INVESTORS could choose to take profits this week with the stock market seen to be overbought, analysts said, but upcoming data may help sustain the Philippine Stock Exchange index's (PSEi) bull run.
The benchmark index last week hit over two-and-a-half year highs, surging to the 7,400 level amid optimism over interest rate cuts and after the Bangko Sentral ng Pilipinas (BSP) slashed bank reserve requirements.
It slipped on Friday, closing at 7,428.30, but was still 2.4 percent up from the previous week. It has now gained for four straight weeks.
Rizal Commercial Banking Corp. chief economist Michael Ricafort said the bourse remained in a bull market, having risen by 20.6 percent since June 21, 2024's year low of 6,158.48.
Philstocks Financial Inc. senior research analyst Japhet Tantiangco said the PSEi "may see episodes of profit taking this week as the market is technically overbought as per its relative strength index, [but] the general direction of the bourse is still projected to be upwards."
"Optimism towards the dovish monetary policy stances both here and abroad are expected to help in sustaining the market's movement," he added.
Tantiangco said that sentiment could be boosted by the BSP's latest confidence surveys, which showed that consumers and businesses were optimistic about the fourth quarter and next 12 months.
"Investors are also expected to look towards the upcoming S&P Global Philippines Manufacturing PMI and the September inflation data for further clues on the local economy," he added.
The S&P Global Philippines Manufacturing PMI will be released on Tuesday while September inflation data will come out on Friday.
Unicapital Group head of research Wendy Estacio-Cruz said the market's momentum remained strong after a Friday's pullback.
"We are currently looking at fresh catalysts locally, such as the PH inflation and unemployment rates that are to be released on October 4 and 8, respectively," she said.
"These will indicate how much more rate cuts will the BSP implement for the remainder of the year."
Ricafort said the BSP could follow up last month's 25-basis point rate reduction with a 25-bps cut on October 17 and again on December 19.
He also noted that Finance Secretary Ralph Recto, a member of the BSP's policymaking Monetary Board, had indicated that the central bank could match the US Federal Reserve's jumbo 50-bps cut last Sept. 18, 2024.

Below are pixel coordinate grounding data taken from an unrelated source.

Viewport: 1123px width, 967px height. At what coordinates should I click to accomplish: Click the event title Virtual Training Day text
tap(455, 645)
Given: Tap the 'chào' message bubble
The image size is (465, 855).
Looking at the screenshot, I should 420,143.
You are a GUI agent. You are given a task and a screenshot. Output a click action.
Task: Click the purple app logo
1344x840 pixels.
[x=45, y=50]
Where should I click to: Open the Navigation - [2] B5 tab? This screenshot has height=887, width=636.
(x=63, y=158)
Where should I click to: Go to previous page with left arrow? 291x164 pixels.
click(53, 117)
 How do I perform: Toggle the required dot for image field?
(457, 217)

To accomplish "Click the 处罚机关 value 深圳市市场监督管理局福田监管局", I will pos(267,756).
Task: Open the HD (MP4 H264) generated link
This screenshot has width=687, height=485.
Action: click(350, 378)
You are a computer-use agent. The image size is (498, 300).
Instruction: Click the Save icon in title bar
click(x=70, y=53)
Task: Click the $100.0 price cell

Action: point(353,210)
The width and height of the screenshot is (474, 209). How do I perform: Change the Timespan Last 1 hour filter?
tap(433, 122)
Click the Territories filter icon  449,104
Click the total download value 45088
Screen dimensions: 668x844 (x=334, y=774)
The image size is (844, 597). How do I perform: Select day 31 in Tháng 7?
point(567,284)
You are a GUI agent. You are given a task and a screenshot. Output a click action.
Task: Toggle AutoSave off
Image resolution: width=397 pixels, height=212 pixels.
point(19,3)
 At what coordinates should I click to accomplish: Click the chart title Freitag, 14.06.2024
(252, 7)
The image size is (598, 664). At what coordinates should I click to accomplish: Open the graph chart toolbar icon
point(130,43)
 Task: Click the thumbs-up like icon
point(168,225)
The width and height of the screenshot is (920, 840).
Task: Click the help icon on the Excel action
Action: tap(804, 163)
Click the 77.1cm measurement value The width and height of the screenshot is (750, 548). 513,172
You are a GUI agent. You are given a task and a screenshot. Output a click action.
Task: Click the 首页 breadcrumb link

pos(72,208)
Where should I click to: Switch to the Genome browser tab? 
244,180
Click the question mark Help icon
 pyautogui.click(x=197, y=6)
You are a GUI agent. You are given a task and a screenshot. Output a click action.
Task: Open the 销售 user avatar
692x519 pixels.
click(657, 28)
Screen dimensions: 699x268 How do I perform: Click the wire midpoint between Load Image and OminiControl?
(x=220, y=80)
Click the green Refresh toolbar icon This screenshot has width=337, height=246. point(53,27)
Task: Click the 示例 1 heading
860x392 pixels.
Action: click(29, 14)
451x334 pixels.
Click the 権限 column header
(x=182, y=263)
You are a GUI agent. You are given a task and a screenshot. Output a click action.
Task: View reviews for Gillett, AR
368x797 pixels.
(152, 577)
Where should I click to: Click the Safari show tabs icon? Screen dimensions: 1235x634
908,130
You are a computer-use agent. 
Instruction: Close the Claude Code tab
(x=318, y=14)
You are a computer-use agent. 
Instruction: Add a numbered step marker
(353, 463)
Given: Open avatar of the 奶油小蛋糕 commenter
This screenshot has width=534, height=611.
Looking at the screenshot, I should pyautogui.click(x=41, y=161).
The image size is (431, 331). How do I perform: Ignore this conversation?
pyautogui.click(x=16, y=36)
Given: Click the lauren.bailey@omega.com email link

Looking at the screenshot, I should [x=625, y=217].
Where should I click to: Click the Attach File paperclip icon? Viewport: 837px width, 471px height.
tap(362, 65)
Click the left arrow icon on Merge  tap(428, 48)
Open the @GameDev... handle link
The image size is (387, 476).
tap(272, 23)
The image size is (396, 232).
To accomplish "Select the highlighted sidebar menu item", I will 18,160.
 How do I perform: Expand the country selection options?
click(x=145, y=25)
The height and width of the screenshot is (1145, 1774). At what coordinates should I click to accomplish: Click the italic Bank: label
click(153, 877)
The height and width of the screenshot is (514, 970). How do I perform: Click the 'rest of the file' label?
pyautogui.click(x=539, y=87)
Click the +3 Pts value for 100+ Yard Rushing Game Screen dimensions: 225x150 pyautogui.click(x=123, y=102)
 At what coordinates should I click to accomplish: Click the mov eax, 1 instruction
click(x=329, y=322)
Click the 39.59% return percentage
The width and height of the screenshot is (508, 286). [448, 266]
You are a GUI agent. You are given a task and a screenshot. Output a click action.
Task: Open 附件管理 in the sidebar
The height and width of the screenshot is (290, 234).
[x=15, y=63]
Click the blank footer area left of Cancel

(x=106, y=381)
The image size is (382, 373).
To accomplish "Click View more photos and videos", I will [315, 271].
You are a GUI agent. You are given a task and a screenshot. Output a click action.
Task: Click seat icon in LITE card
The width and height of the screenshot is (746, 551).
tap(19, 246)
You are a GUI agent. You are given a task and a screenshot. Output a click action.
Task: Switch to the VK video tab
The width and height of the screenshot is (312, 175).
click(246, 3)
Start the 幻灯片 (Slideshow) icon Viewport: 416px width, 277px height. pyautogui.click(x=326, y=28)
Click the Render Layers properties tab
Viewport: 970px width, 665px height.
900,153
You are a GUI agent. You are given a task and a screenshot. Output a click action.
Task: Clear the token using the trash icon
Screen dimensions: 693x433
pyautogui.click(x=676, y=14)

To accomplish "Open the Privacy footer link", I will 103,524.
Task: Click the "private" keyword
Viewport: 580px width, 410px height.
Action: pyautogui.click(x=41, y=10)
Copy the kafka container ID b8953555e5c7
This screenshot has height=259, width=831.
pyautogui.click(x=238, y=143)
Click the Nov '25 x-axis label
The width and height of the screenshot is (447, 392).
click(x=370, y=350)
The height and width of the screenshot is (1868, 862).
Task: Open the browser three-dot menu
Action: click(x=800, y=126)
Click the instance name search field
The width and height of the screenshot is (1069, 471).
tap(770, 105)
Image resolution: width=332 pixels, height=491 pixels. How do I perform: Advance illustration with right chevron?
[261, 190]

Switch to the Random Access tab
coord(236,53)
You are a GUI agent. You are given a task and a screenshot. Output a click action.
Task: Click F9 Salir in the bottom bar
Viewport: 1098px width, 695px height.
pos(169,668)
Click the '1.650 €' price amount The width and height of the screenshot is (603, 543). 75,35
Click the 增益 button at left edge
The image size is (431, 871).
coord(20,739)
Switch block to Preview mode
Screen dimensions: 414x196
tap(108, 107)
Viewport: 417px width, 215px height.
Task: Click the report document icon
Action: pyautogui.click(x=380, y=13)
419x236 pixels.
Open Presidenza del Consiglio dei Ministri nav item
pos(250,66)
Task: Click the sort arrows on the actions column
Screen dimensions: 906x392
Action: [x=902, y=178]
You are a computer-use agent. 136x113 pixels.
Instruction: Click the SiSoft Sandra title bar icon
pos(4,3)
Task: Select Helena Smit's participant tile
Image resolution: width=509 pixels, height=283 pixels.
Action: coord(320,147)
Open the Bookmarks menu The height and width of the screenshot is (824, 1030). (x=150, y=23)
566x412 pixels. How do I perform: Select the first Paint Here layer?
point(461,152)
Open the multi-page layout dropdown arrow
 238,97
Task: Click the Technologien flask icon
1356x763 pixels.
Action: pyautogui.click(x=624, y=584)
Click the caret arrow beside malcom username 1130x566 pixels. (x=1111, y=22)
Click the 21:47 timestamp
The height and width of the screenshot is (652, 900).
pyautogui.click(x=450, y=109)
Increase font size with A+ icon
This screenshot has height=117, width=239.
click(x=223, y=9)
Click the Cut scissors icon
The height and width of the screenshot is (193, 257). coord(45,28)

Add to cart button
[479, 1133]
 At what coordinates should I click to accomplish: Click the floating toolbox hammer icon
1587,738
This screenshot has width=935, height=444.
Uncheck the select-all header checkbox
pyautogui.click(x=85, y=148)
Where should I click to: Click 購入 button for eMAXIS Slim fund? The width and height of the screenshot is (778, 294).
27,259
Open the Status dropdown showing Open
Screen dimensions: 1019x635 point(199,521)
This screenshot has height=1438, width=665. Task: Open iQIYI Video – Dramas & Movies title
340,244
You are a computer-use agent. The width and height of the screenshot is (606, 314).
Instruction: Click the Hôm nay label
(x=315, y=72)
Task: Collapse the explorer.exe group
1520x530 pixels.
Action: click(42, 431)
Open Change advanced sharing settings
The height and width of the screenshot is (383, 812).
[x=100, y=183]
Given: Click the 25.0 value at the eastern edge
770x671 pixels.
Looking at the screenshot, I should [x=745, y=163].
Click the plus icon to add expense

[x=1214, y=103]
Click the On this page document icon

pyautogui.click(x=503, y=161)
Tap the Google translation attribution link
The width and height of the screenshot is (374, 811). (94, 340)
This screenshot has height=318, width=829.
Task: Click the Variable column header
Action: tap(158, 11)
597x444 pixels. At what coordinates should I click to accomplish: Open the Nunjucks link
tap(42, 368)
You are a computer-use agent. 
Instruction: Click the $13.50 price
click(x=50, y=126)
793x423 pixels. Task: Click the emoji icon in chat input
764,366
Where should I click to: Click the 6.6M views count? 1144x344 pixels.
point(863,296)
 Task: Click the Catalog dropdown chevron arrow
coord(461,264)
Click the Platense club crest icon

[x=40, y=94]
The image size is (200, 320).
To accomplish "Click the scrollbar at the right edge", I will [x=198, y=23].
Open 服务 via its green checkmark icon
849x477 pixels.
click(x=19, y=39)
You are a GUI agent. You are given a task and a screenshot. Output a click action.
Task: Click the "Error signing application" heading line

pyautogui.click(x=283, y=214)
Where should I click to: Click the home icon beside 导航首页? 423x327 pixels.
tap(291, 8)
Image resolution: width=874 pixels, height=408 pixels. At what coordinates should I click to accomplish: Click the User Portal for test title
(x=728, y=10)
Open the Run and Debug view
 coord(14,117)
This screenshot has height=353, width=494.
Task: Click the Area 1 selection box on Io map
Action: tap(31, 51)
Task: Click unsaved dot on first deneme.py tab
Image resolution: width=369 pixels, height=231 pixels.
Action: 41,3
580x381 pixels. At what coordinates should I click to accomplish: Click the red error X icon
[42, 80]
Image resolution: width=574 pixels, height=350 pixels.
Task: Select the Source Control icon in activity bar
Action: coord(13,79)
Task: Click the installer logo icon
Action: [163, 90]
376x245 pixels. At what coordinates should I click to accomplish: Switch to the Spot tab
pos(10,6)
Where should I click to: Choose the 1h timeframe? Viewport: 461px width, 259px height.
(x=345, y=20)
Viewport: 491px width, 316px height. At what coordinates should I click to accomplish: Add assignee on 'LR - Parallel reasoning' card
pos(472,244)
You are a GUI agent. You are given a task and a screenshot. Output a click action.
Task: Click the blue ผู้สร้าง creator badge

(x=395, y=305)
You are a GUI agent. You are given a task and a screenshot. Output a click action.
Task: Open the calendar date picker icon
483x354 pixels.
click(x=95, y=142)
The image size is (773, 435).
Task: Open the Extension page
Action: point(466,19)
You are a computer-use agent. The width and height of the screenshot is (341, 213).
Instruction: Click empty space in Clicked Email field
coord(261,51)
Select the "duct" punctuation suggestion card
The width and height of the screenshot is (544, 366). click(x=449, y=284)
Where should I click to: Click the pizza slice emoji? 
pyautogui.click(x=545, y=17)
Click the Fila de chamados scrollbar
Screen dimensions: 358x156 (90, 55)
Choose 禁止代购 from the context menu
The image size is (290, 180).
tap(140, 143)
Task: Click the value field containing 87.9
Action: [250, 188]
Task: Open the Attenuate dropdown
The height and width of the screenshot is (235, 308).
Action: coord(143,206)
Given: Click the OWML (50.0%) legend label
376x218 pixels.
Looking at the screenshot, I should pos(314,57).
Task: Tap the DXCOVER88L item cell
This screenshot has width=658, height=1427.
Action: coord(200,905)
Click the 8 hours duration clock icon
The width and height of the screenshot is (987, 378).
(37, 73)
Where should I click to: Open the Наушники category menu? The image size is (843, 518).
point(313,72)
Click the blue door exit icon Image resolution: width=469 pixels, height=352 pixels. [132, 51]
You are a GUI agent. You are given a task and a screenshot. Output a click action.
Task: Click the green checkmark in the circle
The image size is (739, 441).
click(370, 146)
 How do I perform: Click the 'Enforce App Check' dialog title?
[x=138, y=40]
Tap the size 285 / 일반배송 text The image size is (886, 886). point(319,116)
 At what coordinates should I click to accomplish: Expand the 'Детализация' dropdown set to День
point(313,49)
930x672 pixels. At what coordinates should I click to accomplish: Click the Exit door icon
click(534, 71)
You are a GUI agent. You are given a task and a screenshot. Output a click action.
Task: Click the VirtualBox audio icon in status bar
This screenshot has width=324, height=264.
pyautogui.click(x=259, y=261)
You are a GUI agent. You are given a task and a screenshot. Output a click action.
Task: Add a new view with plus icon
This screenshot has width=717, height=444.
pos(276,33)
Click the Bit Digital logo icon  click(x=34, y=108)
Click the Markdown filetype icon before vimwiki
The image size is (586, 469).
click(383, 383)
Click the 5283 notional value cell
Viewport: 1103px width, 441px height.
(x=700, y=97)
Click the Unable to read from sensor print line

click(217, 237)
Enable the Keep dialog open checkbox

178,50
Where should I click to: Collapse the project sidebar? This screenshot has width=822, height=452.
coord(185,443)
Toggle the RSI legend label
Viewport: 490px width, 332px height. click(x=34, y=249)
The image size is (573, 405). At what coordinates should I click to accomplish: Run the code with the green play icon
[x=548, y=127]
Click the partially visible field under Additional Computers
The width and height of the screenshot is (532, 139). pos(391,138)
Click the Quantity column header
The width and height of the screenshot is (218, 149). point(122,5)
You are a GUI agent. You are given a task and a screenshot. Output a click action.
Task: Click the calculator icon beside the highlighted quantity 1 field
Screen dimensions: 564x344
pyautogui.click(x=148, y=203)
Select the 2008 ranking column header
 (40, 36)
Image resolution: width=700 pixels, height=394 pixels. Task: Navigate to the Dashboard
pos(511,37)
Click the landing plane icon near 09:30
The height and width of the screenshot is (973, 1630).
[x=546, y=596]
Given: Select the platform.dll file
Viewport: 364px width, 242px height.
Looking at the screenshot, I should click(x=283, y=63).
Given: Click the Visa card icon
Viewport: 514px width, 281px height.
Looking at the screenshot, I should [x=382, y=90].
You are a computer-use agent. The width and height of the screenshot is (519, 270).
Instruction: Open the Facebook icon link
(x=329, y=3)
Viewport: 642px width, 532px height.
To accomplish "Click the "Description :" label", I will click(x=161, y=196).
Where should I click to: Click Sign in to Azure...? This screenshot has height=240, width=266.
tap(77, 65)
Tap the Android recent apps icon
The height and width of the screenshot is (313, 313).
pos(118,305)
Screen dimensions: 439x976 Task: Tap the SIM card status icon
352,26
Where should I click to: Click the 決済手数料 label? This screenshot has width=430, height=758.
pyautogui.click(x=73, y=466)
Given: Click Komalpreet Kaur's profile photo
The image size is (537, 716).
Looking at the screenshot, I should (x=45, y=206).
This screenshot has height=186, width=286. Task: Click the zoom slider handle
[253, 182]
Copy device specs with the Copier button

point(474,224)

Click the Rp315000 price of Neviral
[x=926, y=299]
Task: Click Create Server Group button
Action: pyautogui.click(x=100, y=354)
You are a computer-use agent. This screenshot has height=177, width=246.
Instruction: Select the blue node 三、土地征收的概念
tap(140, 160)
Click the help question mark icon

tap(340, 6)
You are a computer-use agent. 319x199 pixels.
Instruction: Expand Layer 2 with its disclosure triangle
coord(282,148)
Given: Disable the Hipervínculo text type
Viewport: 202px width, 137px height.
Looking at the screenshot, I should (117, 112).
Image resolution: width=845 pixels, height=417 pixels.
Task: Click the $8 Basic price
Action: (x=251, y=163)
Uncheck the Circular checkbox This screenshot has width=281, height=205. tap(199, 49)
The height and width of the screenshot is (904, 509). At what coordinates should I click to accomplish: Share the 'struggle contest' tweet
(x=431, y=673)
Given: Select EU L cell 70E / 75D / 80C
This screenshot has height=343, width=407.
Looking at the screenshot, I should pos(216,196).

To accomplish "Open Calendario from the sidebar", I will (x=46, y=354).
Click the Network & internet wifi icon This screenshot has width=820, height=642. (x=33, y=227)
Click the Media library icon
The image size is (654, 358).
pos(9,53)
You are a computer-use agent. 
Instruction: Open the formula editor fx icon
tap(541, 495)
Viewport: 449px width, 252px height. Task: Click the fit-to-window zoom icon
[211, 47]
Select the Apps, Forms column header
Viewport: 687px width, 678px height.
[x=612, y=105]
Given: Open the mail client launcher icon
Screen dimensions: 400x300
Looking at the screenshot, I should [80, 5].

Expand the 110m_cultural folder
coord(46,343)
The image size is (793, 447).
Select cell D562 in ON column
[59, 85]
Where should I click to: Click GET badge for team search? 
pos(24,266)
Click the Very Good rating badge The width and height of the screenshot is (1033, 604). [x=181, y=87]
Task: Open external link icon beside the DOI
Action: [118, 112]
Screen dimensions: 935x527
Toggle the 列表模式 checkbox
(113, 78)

Online brokerage firm 2TradeAsia, meanwhile, said "more volatile trading action is expected over the upcoming months as markets head into the last stretch of the year."
It noted that the fourth quarter tended to have heightened activity given portfolio adjustments in anticipation of the coming year.
"Earnings in late October to mid-November should provide excitement in the very short term, with central bank meetings interspersed in [fourth quarter] driving the overall tone for participants," it added.
"The additional liquidity from the reduction to the RRR (reserve requirement ratio) and policy rate cuts should help fuel the PSEi's ambition to get past 7,500."
2TradeAsia said that "there is historical selling pressure around the benchmark's current trading range, but the yield curve steepening and 'dis-inverting' should support more consistent inflows as the appeal for bills and short-term income securities evaporate relative to riskier assets."
Immediate support this week would be at 7,100-7,400 and resistance at 7,500-7,700, analysts said.